═════ ENTRIES SHOWN
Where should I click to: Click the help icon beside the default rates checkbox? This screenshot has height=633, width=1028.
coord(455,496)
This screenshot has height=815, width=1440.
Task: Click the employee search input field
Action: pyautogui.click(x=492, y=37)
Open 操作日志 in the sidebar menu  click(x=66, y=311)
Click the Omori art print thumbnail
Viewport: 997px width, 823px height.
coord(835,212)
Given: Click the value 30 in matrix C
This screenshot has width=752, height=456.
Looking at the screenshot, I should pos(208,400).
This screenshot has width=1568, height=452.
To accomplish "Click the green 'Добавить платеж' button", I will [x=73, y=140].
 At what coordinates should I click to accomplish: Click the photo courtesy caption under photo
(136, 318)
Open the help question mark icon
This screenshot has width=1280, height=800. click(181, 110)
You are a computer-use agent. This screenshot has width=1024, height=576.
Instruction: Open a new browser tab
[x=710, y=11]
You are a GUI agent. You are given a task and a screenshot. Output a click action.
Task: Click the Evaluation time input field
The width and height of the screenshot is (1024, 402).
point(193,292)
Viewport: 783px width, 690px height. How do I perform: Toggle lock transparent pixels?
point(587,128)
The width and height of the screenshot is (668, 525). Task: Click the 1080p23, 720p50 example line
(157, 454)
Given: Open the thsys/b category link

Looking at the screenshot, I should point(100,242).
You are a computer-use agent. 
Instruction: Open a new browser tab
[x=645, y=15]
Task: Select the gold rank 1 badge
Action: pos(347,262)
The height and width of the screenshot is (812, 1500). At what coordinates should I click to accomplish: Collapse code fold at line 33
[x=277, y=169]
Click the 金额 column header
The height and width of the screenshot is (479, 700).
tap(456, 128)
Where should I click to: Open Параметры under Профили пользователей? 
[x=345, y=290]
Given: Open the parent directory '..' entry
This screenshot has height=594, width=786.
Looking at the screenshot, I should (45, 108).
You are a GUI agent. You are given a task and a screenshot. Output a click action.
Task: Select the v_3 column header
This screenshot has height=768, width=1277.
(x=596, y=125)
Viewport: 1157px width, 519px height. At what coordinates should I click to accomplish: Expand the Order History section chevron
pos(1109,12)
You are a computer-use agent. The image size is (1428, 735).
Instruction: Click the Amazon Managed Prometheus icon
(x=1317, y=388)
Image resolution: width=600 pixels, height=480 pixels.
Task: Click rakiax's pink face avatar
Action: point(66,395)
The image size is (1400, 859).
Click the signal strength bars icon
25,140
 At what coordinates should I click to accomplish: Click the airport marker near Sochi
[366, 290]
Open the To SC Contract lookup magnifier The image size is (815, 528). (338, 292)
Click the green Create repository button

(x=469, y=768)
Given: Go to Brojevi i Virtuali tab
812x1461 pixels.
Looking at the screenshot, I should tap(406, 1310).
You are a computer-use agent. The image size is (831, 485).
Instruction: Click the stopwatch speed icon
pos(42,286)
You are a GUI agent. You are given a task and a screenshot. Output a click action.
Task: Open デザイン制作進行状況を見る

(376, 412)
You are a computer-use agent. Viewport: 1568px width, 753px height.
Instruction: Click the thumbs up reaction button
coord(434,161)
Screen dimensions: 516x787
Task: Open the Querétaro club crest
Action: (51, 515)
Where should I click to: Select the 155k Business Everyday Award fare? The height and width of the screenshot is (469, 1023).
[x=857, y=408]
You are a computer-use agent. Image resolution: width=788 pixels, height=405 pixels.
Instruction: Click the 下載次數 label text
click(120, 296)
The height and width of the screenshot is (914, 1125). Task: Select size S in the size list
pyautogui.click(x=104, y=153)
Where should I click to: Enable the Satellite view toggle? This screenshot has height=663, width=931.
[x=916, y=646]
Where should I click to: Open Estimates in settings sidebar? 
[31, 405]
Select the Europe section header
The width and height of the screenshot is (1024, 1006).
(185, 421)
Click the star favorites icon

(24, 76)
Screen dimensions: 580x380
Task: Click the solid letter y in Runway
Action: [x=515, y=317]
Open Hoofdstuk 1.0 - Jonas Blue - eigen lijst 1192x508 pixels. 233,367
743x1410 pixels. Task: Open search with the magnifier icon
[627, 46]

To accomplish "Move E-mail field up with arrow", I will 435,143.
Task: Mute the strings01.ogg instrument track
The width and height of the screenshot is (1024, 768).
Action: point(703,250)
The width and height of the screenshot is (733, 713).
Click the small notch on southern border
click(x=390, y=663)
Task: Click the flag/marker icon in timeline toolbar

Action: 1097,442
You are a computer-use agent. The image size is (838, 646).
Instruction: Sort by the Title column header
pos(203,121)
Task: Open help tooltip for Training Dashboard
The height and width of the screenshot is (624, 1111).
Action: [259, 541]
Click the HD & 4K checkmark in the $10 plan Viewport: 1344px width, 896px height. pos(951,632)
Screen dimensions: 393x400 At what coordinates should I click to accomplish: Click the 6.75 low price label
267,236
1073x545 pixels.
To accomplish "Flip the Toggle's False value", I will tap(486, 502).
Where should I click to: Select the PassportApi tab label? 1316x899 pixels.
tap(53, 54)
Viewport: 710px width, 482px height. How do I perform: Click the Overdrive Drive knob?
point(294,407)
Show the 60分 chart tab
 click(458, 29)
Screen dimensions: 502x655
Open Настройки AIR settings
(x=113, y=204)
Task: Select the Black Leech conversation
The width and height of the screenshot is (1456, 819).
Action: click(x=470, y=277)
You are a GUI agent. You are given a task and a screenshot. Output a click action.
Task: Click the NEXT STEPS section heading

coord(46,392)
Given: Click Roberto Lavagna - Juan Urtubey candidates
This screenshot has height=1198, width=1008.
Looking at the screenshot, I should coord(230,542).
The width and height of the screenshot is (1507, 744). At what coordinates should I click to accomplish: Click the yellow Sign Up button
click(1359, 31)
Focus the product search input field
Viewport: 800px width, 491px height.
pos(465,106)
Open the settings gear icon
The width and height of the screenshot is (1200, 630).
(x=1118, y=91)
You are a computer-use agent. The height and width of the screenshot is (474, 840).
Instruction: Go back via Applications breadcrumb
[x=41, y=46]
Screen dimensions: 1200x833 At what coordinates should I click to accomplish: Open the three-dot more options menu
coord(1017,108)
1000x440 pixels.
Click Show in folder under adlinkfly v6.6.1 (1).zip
══════════
WHAT NEEDS TO BE DONE >>
I need every line of the data that has the word "will"; please list them.

SOLUTION FOR THIS TASK >>
To accomplish "Click the green 'Добавить платеж' button", I will [x=73, y=140].
To accomplish "Move E-mail field up with arrow", I will 435,143.
To accomplish "Flip the Toggle's False value", I will tap(486, 502).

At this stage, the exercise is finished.